Overall, while ADC may assist in tumor grading, it lacks sufficient discriminatory capacity to replace biopsy. Future studies should explore integrated diagnostic models combining imaging, IHC, and emerging molecular markers.
5. Conclusions
This study evaluated the diagnostic potential of ADC values in differentiating HCC from ICC based on histologically confirmed cases. While ADC values decreased significantly with lower tumor differentiation in HCC (p = 0.008, η^2^ = 0.224), no consistent pattern or statistically significant difference was observed across ICC grades (p = 0.410, η^2^ = 0.100).
Overall, mean ADC values did not differ significantly between HCC and ICC, and ROC curve analysis demonstrated poor diagnostic performance (AUC = 0.520, p = 0.806). These findings indicate that ADC values alone have limited value in reliably distinguishing between the two mentioned tumor types.

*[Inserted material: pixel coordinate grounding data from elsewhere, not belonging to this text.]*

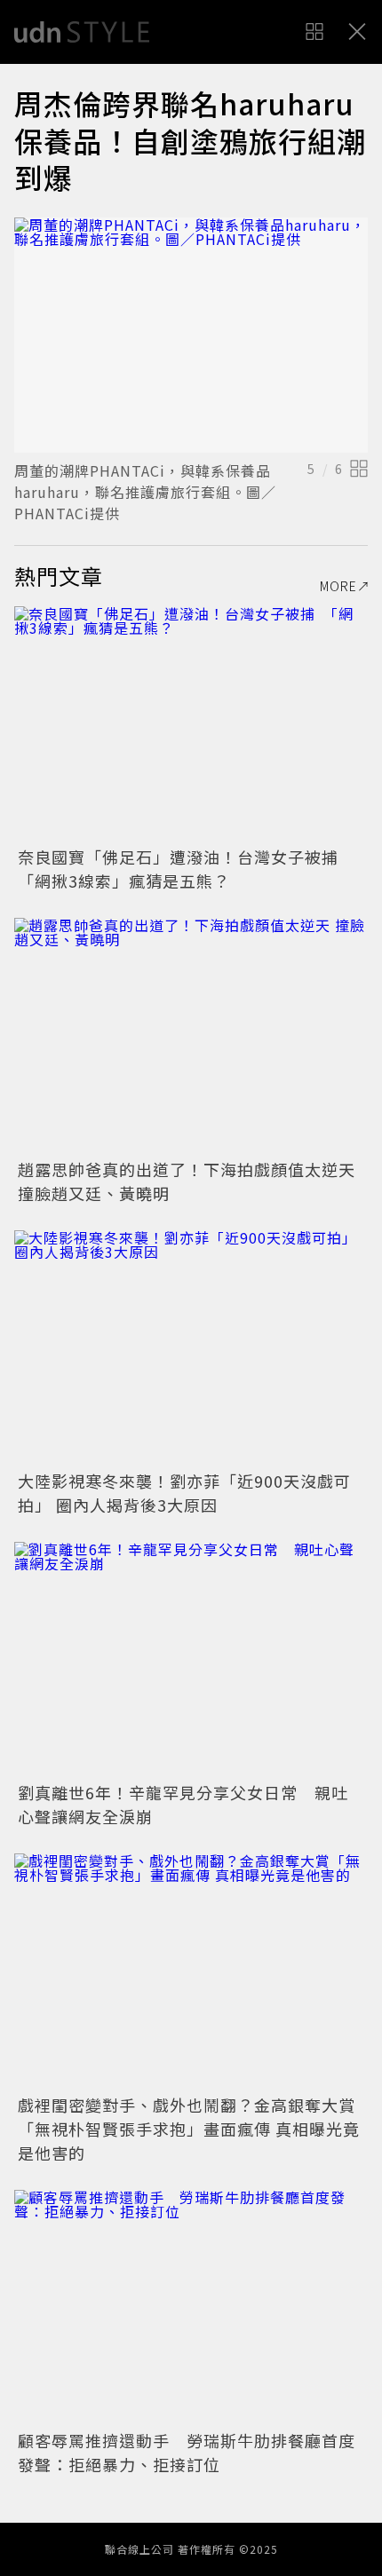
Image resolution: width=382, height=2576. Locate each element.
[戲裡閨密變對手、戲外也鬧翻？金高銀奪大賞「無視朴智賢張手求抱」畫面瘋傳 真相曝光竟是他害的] (191, 1971)
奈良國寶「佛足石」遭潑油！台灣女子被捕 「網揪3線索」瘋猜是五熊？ (186, 868)
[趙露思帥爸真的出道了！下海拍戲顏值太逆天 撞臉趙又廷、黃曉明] (191, 1035)
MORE (338, 586)
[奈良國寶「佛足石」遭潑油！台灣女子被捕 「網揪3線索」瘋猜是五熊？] (191, 724)
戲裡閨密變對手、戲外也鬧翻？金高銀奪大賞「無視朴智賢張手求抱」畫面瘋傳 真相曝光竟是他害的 (189, 2128)
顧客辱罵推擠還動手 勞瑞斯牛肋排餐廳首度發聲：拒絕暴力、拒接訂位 (186, 2452)
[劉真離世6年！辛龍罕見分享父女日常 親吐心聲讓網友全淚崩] (191, 1659)
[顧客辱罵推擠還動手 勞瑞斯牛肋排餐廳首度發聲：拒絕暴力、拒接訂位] (191, 2307)
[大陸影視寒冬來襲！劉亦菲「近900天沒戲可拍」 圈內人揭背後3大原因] (191, 1348)
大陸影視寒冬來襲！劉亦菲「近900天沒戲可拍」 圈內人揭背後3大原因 (184, 1492)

Conversely, immunohistochemical markers such as CK-7, Glypican 3, and TTF-1 showed significant discriminatory potential and may support histological differentiation.
Ultimately, biopsy with histological and IHC evaluation remains mandatory for definitive diagnosis, particularly in poorly differentiated or morphologically ambiguous cases. Future studies with larger cohorts are needed to refine non-invasive diagnostic strategies through integrated imaging–pathology frameworks.